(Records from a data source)
++++++++

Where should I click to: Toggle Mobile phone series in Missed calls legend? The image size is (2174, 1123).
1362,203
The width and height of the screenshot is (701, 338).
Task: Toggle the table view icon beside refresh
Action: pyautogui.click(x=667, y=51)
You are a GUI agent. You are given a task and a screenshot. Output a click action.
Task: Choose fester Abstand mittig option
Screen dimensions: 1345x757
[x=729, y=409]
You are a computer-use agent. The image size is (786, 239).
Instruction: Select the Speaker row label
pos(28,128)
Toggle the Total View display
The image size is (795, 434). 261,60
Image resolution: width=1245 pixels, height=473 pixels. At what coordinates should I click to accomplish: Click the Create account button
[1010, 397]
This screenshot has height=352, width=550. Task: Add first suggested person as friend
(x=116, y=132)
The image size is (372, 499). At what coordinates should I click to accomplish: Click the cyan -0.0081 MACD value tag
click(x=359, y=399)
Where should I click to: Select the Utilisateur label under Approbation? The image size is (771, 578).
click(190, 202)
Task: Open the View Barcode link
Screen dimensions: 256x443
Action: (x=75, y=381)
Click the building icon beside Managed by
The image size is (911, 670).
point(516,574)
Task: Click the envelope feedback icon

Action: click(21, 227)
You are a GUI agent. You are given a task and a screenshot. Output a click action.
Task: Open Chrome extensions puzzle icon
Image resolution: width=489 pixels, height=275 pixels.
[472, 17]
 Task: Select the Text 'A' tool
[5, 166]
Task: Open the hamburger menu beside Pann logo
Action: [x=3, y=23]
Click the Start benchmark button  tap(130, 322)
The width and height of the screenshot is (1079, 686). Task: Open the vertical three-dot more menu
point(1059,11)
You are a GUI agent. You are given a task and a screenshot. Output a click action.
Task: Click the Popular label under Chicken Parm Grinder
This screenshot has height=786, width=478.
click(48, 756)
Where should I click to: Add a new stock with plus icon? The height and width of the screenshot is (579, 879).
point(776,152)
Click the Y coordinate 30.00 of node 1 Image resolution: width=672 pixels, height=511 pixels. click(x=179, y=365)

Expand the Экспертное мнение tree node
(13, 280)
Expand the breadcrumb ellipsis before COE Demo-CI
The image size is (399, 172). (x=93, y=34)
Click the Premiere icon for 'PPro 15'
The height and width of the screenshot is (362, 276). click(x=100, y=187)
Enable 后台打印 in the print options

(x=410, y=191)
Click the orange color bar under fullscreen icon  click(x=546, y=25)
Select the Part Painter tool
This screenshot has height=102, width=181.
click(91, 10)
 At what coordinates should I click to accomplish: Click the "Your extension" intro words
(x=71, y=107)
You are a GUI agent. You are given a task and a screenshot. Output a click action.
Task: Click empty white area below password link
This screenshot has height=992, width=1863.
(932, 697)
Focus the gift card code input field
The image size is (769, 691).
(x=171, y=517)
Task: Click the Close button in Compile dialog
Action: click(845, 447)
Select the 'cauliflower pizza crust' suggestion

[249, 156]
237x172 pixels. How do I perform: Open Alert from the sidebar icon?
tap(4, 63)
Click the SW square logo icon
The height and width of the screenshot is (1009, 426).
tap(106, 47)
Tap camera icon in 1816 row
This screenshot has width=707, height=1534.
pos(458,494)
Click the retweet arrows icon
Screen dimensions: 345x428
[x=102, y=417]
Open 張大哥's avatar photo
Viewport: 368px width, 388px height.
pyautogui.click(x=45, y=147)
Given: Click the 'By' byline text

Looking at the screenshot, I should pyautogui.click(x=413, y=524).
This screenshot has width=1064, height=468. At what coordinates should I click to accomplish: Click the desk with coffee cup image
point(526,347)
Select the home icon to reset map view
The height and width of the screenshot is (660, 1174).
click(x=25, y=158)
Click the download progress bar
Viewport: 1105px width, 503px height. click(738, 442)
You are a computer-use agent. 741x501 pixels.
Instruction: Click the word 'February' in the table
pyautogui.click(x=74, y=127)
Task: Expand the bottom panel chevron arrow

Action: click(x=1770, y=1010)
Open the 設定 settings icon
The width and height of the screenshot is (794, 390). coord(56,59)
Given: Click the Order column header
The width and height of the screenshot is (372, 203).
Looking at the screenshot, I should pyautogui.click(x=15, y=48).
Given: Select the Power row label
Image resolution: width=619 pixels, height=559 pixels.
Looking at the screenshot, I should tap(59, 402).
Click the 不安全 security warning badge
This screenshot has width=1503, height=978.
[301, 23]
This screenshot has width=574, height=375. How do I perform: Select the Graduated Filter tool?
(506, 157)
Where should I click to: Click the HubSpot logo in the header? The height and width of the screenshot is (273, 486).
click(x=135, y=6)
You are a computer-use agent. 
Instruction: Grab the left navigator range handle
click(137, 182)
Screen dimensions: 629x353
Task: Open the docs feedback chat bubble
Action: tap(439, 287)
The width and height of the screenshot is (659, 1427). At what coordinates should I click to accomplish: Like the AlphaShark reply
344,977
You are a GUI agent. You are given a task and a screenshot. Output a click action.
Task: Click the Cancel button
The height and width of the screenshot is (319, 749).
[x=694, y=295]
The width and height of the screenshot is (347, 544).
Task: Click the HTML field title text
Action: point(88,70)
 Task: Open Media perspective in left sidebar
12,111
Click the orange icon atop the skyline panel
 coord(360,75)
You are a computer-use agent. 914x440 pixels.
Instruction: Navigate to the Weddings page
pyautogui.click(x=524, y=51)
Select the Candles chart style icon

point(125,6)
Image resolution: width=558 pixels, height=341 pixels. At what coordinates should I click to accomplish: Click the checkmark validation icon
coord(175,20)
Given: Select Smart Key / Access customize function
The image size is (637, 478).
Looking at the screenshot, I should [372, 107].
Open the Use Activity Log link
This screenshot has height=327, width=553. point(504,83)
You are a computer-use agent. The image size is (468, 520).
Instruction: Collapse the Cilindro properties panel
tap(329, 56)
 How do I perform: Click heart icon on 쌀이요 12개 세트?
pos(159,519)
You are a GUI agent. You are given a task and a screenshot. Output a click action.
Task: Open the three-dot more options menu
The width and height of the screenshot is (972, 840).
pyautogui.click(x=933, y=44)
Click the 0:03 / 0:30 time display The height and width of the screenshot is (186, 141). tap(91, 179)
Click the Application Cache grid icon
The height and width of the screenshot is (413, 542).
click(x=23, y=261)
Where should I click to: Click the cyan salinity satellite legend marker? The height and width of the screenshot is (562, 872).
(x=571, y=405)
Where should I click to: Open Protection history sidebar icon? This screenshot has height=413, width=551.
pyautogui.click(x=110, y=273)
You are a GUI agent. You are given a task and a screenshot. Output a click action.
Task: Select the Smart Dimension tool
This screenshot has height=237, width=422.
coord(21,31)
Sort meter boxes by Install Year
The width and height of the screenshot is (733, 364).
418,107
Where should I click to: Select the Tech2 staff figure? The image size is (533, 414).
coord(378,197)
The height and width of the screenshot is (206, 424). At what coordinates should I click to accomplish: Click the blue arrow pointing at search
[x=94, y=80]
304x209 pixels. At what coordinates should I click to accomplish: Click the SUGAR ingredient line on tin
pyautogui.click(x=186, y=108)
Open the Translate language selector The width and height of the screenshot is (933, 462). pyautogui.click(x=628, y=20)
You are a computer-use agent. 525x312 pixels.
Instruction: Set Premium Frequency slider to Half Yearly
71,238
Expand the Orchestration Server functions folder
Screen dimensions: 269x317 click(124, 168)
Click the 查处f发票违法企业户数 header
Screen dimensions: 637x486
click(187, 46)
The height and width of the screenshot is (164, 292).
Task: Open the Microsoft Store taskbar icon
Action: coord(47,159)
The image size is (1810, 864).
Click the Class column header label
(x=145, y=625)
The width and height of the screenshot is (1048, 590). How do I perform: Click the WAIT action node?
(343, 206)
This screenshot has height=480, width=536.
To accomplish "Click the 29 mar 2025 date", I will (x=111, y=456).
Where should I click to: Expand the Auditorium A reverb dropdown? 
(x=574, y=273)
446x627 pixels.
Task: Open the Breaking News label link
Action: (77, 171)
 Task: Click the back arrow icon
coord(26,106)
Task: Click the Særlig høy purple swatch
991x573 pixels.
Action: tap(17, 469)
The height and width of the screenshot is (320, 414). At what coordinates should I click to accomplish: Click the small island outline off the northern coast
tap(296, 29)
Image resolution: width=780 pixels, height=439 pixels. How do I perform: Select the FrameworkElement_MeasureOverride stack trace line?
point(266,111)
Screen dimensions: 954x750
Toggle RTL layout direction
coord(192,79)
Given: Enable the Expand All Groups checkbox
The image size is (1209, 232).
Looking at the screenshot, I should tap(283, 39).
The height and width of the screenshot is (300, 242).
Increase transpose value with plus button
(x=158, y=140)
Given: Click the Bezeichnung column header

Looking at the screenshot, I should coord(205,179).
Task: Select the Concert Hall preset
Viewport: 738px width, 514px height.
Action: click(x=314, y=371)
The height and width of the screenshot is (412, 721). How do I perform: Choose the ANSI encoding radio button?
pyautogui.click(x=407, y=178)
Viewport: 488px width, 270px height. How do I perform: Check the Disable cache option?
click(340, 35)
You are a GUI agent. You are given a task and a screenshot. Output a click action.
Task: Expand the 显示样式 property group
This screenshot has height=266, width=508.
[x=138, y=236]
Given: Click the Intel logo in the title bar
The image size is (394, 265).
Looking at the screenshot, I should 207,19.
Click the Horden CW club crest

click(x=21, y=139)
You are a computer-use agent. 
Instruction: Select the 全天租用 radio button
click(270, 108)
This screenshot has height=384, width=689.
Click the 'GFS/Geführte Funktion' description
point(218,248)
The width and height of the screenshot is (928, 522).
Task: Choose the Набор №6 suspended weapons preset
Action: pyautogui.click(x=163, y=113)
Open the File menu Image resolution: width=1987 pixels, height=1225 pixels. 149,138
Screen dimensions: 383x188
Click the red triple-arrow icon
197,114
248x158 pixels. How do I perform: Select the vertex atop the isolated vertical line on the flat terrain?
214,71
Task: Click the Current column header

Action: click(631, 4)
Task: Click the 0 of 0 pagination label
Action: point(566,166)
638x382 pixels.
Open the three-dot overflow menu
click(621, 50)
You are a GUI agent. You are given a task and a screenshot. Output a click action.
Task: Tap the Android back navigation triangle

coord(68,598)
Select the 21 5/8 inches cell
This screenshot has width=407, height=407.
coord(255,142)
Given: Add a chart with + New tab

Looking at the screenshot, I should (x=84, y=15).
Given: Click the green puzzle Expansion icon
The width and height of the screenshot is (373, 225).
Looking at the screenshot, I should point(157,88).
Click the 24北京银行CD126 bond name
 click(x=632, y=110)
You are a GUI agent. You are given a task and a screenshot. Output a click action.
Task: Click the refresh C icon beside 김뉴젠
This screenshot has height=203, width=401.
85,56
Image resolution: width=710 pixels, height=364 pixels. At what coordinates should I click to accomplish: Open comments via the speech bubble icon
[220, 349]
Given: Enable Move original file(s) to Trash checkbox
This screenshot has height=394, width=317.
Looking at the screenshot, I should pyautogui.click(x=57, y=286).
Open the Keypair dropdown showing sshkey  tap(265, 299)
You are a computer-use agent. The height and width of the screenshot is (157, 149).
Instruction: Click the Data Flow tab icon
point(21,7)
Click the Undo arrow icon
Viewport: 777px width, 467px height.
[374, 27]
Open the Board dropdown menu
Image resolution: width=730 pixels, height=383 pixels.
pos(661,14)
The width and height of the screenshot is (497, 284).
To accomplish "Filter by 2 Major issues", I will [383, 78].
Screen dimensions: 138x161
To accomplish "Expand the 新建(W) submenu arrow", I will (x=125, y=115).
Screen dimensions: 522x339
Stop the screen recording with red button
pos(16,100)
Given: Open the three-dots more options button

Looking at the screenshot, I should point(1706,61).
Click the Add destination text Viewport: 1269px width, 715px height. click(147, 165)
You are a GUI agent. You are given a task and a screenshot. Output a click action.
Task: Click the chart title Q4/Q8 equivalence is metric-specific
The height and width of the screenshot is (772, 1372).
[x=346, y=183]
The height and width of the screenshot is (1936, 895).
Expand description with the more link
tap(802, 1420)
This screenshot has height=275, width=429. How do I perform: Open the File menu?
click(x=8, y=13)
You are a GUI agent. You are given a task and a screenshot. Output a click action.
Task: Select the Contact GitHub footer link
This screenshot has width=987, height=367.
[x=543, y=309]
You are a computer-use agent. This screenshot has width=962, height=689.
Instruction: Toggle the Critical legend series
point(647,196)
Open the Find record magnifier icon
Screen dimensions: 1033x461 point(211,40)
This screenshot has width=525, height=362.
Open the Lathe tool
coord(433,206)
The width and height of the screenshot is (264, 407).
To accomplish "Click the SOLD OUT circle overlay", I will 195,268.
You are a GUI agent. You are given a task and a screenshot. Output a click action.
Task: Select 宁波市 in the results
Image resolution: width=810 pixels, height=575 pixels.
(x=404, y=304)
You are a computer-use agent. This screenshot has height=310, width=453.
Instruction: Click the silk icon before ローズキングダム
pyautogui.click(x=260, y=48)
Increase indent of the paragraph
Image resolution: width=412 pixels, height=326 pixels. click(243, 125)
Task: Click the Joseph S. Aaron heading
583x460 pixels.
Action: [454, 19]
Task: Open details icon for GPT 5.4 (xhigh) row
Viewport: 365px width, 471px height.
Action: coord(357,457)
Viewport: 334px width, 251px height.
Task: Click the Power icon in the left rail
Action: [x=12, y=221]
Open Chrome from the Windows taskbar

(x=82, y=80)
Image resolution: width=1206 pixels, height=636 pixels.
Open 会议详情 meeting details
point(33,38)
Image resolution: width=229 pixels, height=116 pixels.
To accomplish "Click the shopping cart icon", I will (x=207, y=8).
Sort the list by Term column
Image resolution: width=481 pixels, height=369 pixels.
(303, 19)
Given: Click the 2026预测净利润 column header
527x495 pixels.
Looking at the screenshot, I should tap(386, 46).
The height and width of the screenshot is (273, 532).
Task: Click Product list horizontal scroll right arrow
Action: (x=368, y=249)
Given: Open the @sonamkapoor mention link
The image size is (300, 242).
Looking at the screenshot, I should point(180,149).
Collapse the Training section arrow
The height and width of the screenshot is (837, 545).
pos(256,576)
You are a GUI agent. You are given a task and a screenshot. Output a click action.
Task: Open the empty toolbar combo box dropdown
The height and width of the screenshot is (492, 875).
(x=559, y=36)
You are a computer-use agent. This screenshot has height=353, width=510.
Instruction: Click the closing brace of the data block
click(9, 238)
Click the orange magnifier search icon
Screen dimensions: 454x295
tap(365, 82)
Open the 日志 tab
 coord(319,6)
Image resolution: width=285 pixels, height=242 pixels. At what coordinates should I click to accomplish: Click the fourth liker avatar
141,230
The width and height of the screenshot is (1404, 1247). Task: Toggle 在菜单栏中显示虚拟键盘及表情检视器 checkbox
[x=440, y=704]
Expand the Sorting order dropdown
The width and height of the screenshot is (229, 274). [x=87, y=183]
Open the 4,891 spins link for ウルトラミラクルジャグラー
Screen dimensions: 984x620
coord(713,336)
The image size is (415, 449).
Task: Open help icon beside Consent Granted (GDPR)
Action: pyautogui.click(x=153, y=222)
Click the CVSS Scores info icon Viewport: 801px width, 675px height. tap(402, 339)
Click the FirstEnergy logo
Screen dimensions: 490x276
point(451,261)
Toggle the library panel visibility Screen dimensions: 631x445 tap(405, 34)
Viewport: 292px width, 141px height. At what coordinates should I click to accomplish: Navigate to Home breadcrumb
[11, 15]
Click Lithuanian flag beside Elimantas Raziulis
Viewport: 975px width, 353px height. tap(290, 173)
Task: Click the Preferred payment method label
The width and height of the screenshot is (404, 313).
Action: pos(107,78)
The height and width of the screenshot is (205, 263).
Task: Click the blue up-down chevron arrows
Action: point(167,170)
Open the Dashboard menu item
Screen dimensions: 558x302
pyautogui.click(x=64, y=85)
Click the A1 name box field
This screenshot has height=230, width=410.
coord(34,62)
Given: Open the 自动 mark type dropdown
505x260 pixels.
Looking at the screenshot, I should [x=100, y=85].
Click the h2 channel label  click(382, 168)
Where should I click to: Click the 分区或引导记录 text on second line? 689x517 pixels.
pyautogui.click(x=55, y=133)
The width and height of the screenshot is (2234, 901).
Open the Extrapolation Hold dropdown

++++++++

EXERCISE PROMPT:
Among the entries above, locate the lines containing "has height=353, width=510." and "Toggle the library", and transcribe exactly those two lines and all lines between.

RESPONSE TO THE TASK:
You are a computer-use agent. This screenshot has height=353, width=510.
Instruction: Click the closing brace of the data block
click(9, 238)
Click the orange magnifier search icon
Screen dimensions: 454x295
tap(365, 82)
Open the 日志 tab
 coord(319,6)
Image resolution: width=285 pixels, height=242 pixels. At what coordinates should I click to accomplish: Click the fourth liker avatar
141,230
The width and height of the screenshot is (1404, 1247). Task: Toggle 在菜单栏中显示虚拟键盘及表情检视器 checkbox
[x=440, y=704]
Expand the Sorting order dropdown
The width and height of the screenshot is (229, 274). [x=87, y=183]
Open the 4,891 spins link for ウルトラミラクルジャグラー
Screen dimensions: 984x620
coord(713,336)
The image size is (415, 449).
Task: Open help icon beside Consent Granted (GDPR)
Action: pyautogui.click(x=153, y=222)
Click the CVSS Scores info icon Viewport: 801px width, 675px height. tap(402, 339)
Click the FirstEnergy logo
Screen dimensions: 490x276
point(451,261)
Toggle the library panel visibility Screen dimensions: 631x445 tap(405, 34)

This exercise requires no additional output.